The figures are part of a slew of figures released in the past 24 hours. Data from Lloyds Bank’s latest Business Barometer puts business confidence at its lowest level since the third lockdown in early 2021. Shops and supermarkets in Britain increased prices by 5.1% in the 12 months to August, the largest rise in records dating back to 2005, according to the British Retail Consortium. Meanwhile, Goldman Sachs outlined a worst case scenario in which inflation hits 22% in the new year on the back of record energy costs.

Housebuilding

Housebuilders had a strong first six months of the year, whether you measure it by demand, sales or delivery. Limited supply in the second-hand market, a flight to quality among buyers, and a push to complete sales using Help to Buy before the scheme ends are all encouraging more purchasers to look at new homes.

The industry now faces the same headwinds as the wider housing market, with the addition of a creaking planning system that is weighing meaningfully on volumes. Detailed planning permissions (DPP) in England slumped 9% in the first quarter of the year due to a mixture of resource constraints, a Covid-19 backlog and added complexities such as nutrient neutrality, according to research from UBS published in the Telegraph.
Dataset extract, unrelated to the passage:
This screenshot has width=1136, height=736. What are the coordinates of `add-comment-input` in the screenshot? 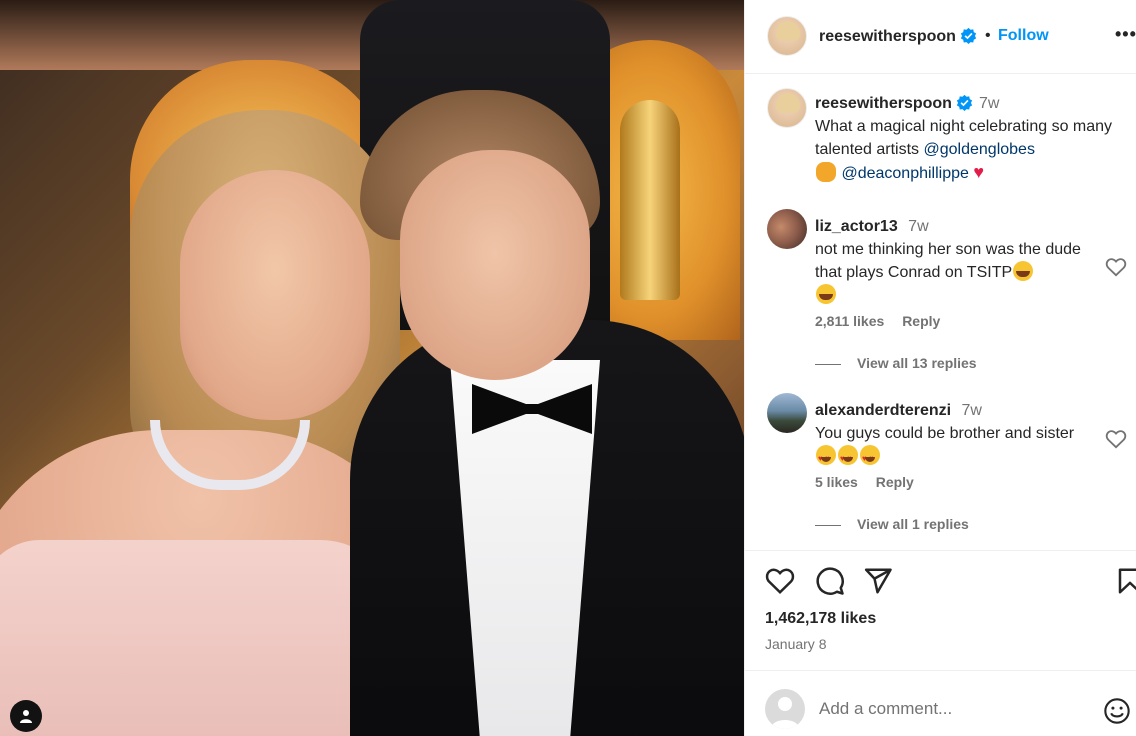 It's located at (954, 709).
The bank expects total delivery to fall 5% next year as a result.

There had been tentative signs of an easing in materials prices (see chart below), however that may be short lived. Albert Manifold, the chief executive of CRH - the world's largest building materials company - tells the FT that he's now seeing a “second wave of cost increases” following the surge in gas prices that accelerated after Russia’s invasion of Ukraine.

Global inflation

German inflation rose to a 50-year high of 8.8% during August, according to official figures published yesterday. The Bundesbank sees that number hitting about 10% in the final quarter of 2022, though much remains uncertain due to volatility in commodity markets.

The reading heaps pressure on European Central Bank officials, who will make a decision on whether to hike its key interest rate next week. Markets are expecting a half-a-basis-point raise, some ECB policymakers have floated the idea of a 75 basis-point hike. The cost of new loans to households for house purchases in the Eurozone increased by 16 basis points between May and June to 1.94%, according to European Central Bank data published in the FT earlier this month.
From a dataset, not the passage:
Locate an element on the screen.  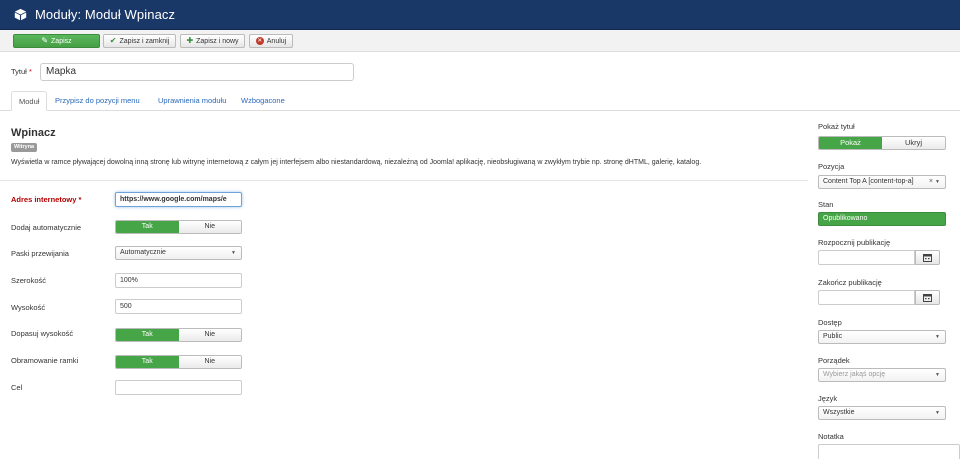
cancel-label: Anuluj is located at coordinates (276, 41).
More encouraging news came from across the pond this week. The Personal Consumption Expenditures index, the Fed's preferred measure of inflation, eased to an annual rate of 6.3% in July, from 6.8% a month earlier. The jobs market continues to run hot, however. Job openings ticked up to 11.2 million, the Labor Department reported yesterday. That's closing in on the 11.8 million all-time-high posted in March.

In other news...

In a new Rural Market Update, Andrew Shirley considers Defra's proposals to help producers cut their animals’ carbon emissions.

Elsewhere - UK government considers rent caps to protect social housing tenants (FT) and finally, equity release loans surge as older homeowners raise funds (FT).